> _Dataset items_:
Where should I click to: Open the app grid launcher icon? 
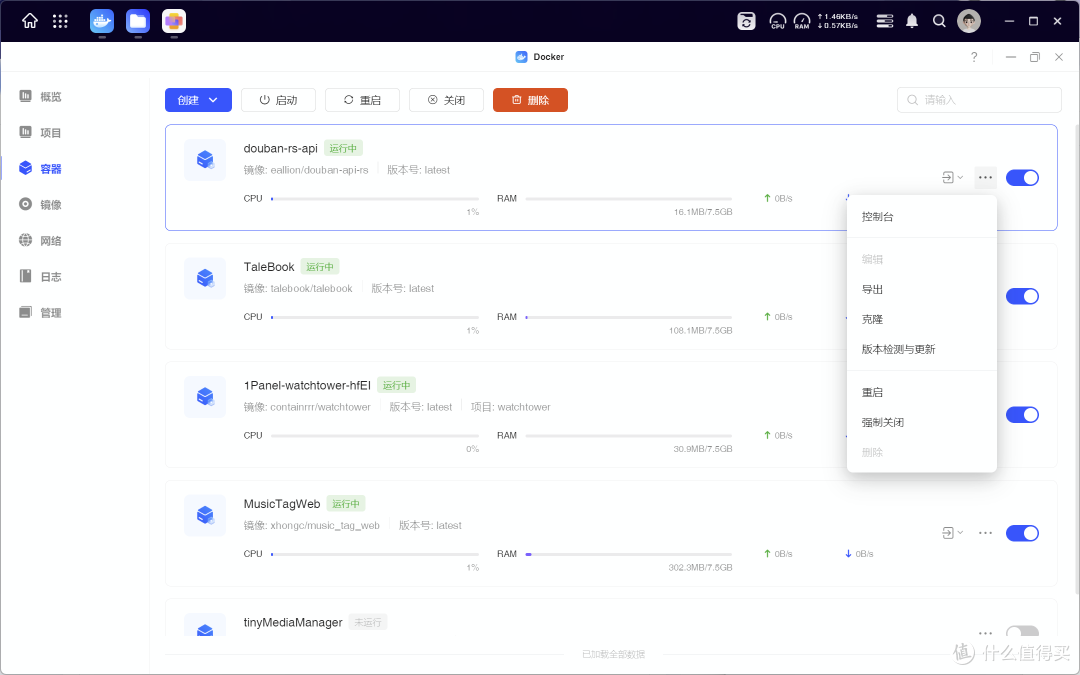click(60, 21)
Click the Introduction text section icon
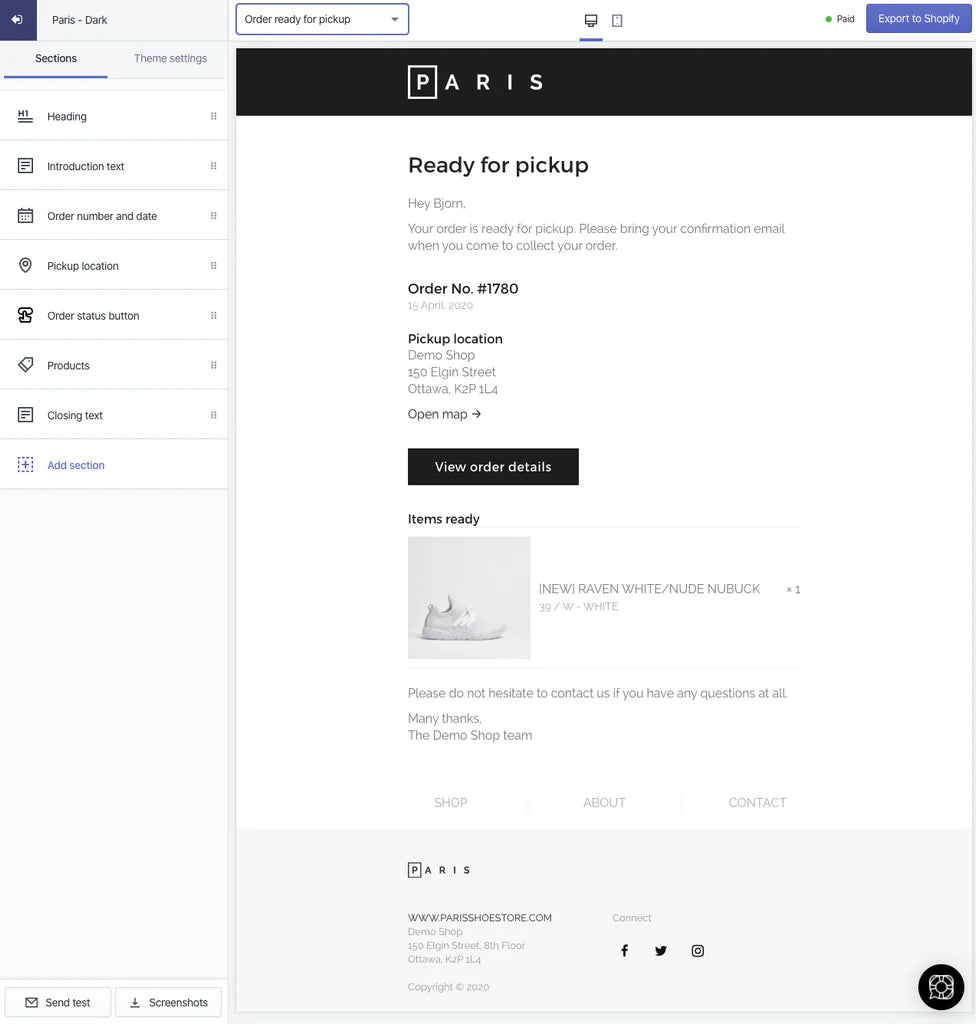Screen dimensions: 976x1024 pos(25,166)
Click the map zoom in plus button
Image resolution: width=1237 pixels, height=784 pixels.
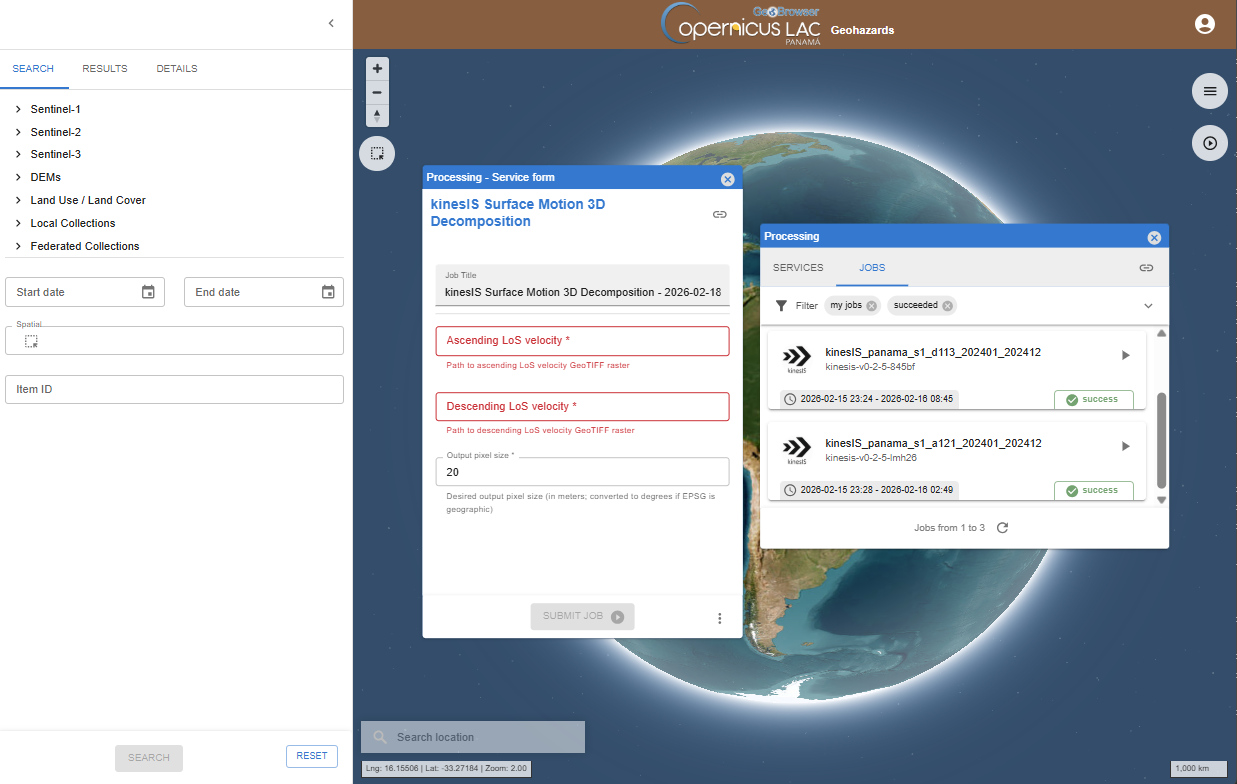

> _ASSIGNMENT_: The entries need to be restated exactly, and their pictures left out.

> _RESULT_:
Where should I click to: Open the app grid launcher icon? 
click(60, 21)
Click the Introduction text section icon
Screen dimensions: 976x1024 pos(25,166)
Click the map zoom in plus button
Image resolution: width=1237 pixels, height=784 pixels.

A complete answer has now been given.